最初はそれが新鮮だったし、ありがたかった。
お飾りの妻だなんて、彼女には申し訳ないことをしていると思っている。
実の親に辛い思いをさせられているだけじゃなく、新しく家族になった僕にまで嫌な思いをさせられてるんだから。
アイリスは気が強いところもあるけど、普段はおとなしい。
だから、パーティーは苦手そうに見えたので、仕事上、出席しなければならないパーティーに関しては、僕一人で行くようにしていた。

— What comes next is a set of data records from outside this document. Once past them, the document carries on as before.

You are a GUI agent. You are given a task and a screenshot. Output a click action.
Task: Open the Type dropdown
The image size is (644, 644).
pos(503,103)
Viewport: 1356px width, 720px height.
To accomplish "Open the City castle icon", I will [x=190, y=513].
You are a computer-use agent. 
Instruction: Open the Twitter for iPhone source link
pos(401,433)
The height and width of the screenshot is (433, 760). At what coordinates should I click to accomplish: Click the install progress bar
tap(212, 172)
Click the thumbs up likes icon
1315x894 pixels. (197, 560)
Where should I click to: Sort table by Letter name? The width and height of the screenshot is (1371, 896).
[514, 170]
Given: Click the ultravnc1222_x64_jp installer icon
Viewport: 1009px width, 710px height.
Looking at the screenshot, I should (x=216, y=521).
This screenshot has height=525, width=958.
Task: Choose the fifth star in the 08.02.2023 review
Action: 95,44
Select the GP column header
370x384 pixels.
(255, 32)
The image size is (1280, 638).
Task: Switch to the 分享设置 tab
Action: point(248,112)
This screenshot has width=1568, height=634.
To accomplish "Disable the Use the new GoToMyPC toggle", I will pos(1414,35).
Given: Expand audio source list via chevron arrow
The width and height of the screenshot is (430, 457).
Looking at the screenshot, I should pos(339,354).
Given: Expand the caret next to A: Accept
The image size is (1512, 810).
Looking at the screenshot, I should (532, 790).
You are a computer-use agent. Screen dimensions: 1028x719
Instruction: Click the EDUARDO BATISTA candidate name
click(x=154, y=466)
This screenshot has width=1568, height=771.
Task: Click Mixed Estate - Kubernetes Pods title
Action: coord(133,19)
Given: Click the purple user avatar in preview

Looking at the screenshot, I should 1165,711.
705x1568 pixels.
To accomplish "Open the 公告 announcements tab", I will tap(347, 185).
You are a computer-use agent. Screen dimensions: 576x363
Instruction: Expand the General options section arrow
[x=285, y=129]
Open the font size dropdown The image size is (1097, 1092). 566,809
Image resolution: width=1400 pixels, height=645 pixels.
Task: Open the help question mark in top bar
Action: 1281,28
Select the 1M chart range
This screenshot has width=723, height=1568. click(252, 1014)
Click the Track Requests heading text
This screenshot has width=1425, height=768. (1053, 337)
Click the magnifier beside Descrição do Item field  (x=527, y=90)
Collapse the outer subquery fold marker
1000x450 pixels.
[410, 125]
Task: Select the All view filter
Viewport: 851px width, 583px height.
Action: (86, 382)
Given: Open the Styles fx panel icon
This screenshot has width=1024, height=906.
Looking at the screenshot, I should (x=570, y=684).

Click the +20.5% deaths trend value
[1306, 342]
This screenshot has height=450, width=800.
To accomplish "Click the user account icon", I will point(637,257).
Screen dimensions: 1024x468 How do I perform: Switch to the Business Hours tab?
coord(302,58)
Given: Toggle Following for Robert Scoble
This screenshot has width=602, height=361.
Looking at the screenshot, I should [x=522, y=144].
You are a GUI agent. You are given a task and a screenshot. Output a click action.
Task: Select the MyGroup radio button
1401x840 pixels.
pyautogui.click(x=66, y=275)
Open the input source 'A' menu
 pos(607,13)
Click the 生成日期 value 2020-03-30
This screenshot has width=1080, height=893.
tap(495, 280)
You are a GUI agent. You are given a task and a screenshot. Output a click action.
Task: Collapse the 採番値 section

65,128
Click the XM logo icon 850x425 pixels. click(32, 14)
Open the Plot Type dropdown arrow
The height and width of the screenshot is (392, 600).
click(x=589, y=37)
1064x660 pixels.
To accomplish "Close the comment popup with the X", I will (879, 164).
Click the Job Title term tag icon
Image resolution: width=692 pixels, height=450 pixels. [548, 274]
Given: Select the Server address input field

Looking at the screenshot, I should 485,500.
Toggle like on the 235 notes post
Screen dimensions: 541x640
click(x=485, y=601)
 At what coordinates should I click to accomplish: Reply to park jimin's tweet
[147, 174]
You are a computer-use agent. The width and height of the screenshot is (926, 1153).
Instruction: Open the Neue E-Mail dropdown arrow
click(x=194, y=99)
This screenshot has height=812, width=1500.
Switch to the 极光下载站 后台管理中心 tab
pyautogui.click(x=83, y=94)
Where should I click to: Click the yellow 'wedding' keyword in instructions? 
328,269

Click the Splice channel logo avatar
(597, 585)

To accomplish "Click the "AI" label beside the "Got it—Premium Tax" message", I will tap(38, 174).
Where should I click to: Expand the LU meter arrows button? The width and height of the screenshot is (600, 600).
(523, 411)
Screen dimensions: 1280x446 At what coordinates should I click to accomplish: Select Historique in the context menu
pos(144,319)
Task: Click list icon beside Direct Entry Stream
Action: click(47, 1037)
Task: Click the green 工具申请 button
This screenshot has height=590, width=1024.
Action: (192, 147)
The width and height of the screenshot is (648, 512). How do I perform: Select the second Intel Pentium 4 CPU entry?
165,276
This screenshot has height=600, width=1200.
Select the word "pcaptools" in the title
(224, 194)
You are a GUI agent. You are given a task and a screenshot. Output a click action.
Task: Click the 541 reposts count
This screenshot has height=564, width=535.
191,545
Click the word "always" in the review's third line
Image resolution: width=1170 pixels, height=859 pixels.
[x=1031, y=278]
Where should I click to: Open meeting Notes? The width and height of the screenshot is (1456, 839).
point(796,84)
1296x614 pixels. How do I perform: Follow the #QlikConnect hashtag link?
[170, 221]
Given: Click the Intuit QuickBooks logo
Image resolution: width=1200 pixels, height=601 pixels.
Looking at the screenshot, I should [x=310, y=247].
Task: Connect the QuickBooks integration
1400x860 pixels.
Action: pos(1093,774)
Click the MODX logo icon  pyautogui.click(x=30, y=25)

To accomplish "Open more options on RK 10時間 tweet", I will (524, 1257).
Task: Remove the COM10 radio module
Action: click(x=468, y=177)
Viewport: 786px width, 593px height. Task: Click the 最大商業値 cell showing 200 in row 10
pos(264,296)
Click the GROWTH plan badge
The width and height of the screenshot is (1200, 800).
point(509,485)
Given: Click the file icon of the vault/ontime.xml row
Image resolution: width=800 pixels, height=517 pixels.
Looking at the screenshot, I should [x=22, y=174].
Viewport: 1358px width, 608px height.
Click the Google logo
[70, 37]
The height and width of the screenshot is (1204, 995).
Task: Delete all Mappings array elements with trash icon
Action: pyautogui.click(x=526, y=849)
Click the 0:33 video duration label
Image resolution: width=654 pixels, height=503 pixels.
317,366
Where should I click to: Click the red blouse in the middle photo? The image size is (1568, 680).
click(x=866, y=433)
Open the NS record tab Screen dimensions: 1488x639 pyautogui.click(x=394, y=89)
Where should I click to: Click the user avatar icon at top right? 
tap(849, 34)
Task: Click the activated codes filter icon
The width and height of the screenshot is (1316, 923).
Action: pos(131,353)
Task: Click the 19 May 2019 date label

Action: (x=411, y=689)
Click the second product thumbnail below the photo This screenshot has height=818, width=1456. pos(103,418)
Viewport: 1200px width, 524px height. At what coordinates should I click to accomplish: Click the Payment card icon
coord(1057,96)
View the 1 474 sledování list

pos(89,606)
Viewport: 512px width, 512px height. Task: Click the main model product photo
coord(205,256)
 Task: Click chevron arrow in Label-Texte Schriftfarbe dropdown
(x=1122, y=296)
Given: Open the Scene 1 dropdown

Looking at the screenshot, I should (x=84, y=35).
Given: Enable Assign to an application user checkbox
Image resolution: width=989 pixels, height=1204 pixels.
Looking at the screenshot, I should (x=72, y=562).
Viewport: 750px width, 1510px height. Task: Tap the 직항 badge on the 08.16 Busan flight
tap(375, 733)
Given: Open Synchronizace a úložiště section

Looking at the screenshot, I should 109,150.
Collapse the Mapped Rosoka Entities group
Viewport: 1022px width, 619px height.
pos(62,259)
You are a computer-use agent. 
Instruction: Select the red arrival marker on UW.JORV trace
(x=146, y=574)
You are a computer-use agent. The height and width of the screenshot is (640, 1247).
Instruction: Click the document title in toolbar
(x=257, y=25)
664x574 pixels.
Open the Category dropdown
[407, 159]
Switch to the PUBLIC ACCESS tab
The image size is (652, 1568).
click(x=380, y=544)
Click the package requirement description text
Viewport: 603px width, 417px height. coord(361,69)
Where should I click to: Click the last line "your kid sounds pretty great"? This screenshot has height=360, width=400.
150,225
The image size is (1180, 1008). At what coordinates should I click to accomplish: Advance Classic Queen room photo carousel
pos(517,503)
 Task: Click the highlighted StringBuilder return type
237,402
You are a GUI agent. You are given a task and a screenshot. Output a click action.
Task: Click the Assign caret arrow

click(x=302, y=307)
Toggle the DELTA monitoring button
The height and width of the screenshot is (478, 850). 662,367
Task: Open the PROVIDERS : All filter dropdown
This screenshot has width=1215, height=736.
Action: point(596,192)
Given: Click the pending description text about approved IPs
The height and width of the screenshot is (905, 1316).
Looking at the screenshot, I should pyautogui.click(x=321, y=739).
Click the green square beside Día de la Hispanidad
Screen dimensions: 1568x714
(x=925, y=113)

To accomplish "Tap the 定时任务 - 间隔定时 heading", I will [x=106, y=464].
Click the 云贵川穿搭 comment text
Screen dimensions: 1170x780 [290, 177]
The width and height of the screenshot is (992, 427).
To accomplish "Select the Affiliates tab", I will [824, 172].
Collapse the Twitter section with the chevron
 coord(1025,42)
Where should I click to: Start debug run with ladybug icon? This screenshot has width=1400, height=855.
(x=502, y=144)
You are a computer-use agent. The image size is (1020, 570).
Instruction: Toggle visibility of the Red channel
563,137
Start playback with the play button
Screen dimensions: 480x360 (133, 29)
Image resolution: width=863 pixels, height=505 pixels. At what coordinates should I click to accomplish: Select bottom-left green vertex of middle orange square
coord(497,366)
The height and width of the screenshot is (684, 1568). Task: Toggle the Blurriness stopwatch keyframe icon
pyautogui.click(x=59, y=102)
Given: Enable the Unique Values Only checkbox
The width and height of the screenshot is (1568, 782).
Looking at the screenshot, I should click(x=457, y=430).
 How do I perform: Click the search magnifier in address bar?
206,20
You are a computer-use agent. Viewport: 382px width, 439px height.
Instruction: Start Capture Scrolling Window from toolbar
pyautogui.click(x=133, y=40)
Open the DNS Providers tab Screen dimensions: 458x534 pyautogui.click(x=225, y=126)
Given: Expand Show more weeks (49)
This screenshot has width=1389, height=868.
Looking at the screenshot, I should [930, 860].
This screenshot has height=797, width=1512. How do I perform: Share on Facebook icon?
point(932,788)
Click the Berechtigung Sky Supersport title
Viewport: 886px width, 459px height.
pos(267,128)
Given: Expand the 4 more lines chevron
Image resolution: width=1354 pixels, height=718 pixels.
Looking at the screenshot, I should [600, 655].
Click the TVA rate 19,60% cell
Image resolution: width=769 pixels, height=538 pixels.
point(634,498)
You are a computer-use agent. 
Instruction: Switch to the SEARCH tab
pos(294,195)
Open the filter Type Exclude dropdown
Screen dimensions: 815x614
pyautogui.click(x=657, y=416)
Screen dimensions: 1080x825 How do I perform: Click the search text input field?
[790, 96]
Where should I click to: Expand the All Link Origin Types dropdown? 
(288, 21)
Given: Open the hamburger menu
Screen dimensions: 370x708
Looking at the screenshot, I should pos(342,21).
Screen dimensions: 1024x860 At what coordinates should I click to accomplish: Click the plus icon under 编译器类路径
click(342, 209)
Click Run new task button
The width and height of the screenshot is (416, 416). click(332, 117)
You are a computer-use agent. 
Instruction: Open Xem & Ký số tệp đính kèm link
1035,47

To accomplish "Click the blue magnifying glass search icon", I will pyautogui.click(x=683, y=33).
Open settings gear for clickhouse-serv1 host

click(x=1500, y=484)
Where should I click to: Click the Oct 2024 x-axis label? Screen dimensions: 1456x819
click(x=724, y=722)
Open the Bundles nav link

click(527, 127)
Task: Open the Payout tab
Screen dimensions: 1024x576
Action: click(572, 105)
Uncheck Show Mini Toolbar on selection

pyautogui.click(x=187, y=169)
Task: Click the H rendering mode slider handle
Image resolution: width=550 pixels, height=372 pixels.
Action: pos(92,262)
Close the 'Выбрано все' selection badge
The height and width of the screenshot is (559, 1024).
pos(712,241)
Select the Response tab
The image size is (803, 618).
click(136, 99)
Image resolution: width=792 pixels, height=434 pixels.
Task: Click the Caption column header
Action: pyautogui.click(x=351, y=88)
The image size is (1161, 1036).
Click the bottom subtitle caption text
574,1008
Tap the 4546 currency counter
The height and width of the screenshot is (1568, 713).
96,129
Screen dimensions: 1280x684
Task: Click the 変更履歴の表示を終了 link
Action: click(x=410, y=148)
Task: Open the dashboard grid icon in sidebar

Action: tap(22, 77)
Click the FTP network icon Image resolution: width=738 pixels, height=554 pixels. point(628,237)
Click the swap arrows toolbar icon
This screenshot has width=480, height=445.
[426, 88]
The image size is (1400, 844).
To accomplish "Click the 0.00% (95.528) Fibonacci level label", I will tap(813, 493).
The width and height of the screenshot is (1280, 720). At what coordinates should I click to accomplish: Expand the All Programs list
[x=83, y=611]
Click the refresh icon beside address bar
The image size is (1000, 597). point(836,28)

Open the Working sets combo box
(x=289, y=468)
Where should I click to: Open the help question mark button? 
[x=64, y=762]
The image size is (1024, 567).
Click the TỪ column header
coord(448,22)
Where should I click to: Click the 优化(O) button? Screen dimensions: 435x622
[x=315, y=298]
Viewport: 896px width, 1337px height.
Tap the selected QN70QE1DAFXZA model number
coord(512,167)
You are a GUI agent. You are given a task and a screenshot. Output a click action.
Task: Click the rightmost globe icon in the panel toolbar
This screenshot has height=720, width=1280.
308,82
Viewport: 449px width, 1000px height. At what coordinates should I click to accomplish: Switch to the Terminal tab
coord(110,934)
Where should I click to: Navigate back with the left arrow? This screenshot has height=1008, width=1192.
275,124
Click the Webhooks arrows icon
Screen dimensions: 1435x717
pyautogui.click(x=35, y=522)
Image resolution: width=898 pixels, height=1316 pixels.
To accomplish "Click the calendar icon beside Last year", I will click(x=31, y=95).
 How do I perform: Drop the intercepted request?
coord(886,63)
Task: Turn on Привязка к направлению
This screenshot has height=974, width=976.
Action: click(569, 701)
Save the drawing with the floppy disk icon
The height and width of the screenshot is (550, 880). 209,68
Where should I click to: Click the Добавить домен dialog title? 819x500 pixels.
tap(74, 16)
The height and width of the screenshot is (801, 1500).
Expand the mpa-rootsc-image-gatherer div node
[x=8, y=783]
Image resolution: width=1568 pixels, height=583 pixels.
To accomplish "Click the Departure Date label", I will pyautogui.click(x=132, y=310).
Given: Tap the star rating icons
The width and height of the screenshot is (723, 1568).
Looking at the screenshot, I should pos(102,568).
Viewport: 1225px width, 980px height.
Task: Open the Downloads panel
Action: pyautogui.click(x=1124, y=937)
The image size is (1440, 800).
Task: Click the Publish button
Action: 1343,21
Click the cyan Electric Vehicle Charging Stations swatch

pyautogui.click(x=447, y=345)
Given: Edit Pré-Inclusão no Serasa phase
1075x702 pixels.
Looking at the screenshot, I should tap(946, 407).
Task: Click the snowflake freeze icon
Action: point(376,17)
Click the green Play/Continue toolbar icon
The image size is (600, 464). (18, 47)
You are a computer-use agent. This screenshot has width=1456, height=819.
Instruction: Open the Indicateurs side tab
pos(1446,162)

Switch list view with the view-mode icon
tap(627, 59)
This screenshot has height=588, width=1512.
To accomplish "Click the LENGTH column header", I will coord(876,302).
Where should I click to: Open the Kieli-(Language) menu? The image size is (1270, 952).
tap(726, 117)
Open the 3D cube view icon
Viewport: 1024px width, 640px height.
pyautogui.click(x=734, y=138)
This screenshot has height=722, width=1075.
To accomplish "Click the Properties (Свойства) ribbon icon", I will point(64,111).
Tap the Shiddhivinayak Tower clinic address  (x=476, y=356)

「マオニール公爵閣下、ご結婚おめでとうございます。本日は奥様はいらっしゃらないのですか?」
「ぜひ、奥様をご紹介していただきたいのですが……」
「奥様と不仲だという噂が流れていますが……」
結婚後は、アイリスのことや、彼女との仲を気にしてくる人間が多かった。
女性から絡まれることはなくなったけど、今度は娘を愛人、もしくは後妻にしたがる人間が近寄ってくるようになり、それはそれで面倒だった。
「悪いけど、僕にはアイリスしかいないから」
いつしか、そう言って断るのが、僕の当たり前になっていた。
◇◆◇
「トーイ!」
ある日、アイリスの声が庭のほうから聞こえて、仕事の手を止め、執務室の窓から外を見た。
2階にある執務室から、中庭の様子が見え、アイリスは近づいてきたトーイに花を渡していた。
トーイの声は低く、彼が意識して声を大きくしない限り小さいため、彼の声は聞こえないけれど、トーイは柔らかな表情を見せていた。
別にアイリスに恋愛するなとは言ってはいない。
世間にバレなければ良い。
そう思っていたのに、なぜか胸にひっかかるものがあった。
「……?」
それがなぜかはわからなかった。
ただ、その時は、アイリスがトーイのことをトーイ様と呼ばなくなったことが気に入らなかった。
「リアム様、花を飾ってもよろしいでしょうか?」
アイリスから先程、もらっていた花を持って、トーイが執務室にやって来るなり問いかけてきた。
「君がもらったものだろ?」
「いいえ。アイリス様が、よろしければリアム様の執務室にどうぞと」
「……そうか」
「花には癒やし効果があるのだそうですよ。この部屋はほとんどが黒ですから、カラフルな花があると余計に心が安らぐと思われます」
「……わかった。ただ、花瓶が倒れて大事な書類を台無しにしないようにだけしてくれ」
「承知いたしました」
トーイはメイドに花瓶を用意させ、めったに近付かない窓際にあるサイドテーブルの上に置いた。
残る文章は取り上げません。